=== Trecho da página ===
Flores, discursos e a falha real em proteger as mulheres?

Marco Antônio Moura dos Santos

“Uma sociedade que não consegue proteger suas mulheres não pode se considerar plenamente justa.”

Todo ano o Brasil repete o mesmo roteiro no Dia Internacional da Mulher. Discursos emocionados, campanhas institucionais, homenagens nas redes sociais e mensagens exaltando a importância das mulheres na sociedade. Mas quando o dia termina e a retórica se dissipa, a realidade volta a aparecer com brutal clareza.

No Brasil, mulheres continuam sendo agredidas, ameaçadas, perseguidas e assassinadas, muitas vezes dentro de casa, por pessoas que fazem parte do próprio ambiente familiar. E o dado mais perturbador é que, em inúmeros casos, o Estado já havia sido alertado antes da tragédia acontecer.

"Uma sociedade que não consegue proteger suas mulheres não pode se considerar plenamente justa."

Dados divulgados pelo Fórum Brasileiro de Segurança Pública mostram que o país registra mais de 1.500 feminicídios por ano.  Isso significa que uma mulher é assassinada aproximadamente a cada seis horas no Brasil.

Não são números abstratos. São vidas interrompidas. São famílias destruídas. São crimes que, em muitos casos, poderiam ter sido evitados. Porque o feminicídio raramente começa no momento do assassinato. Antes dele vieram as agressões, as ameaças, os registros policiais e os pedidos de ajuda.

E mesmo assim, muitas vezes, o sistema falha. Falha quanto há sinais e a sociedade se cala. Falha quando a denúncia não gera proteção. Falha quando medidas protetivas não são fiscalizadas. Falha quando a burocracia estatal reage mais lentamente do que a violência.

É preciso dizer com clareza: o Brasil não sofre por falta de leis. Lei Maria da Penha é considerada uma das legislações mais avançadas do mundo no combate à violência doméstica. A Lei do Feminicídio reconheceu juridicamente o assassinato de mulheres motivado pela violência de gênero. Mas leis que não são executadas com eficiência não salvam vidas.
=== Linhas fornecidas ===
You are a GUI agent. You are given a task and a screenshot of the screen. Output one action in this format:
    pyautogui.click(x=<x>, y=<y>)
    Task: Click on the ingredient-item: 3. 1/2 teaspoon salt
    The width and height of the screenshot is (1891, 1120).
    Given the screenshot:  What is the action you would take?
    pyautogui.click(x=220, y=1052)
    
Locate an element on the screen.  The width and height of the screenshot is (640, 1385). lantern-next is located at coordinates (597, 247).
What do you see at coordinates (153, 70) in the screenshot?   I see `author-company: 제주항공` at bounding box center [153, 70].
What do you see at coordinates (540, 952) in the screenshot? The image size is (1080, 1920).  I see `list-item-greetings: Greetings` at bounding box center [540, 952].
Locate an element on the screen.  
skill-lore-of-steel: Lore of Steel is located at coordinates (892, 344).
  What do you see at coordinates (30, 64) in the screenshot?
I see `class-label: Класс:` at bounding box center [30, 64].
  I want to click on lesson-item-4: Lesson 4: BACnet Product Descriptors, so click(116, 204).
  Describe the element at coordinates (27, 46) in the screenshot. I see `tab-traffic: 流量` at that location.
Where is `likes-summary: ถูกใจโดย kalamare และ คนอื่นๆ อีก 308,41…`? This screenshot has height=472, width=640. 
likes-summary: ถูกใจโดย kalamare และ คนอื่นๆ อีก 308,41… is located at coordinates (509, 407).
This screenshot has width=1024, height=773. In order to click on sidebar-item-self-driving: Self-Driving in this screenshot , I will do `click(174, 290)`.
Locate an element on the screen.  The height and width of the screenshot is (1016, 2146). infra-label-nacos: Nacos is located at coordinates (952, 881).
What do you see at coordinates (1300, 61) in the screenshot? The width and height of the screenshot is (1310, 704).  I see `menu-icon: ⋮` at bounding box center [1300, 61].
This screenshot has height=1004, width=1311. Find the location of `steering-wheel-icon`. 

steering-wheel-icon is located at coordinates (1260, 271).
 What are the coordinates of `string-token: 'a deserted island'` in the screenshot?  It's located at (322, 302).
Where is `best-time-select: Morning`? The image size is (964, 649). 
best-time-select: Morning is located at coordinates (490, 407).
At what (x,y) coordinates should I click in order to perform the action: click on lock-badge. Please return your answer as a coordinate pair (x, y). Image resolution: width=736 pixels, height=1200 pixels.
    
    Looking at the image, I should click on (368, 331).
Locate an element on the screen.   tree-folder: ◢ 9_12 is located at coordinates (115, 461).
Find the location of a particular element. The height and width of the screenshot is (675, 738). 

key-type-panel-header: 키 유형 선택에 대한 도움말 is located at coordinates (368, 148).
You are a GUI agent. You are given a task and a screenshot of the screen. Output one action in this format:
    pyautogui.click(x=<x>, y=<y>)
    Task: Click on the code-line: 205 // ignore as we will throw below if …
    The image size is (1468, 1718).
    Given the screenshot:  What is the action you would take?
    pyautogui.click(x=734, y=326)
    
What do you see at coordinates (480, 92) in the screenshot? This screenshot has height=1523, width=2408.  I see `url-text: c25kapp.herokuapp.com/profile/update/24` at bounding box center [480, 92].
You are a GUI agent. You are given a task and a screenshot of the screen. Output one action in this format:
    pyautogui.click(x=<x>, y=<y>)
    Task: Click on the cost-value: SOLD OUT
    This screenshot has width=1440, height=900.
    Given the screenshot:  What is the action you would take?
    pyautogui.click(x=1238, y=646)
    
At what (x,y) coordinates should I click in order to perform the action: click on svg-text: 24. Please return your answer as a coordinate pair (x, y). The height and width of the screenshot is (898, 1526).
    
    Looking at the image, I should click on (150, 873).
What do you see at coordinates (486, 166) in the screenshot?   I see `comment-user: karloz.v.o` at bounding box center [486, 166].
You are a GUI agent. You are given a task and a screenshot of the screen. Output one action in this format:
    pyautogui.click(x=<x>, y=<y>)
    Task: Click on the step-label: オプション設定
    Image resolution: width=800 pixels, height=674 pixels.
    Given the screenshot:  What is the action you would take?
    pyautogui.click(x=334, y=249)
===
Atividades:
[1] Segundo o texto sobre a violência contra as mulheres, com que frequência, aproximadamente, uma mulher é assassinada no Brasil?
[2] Reproduza o trecho do texto sobre a violência contra as mulheres que começa em "Dados divulgados pelo Fórum" e segue até "horas no Brasil.".

Respostas das atividades:
[1] Aproximadamente a cada seis horas.

[2]
Dados divulgados pelo Fórum Brasileiro de Segurança Pública mostram que o país registra mais de 1.500 feminicídios por ano.  Isso significa que uma mulher é assassinada aproximadamente a cada seis horas no Brasil.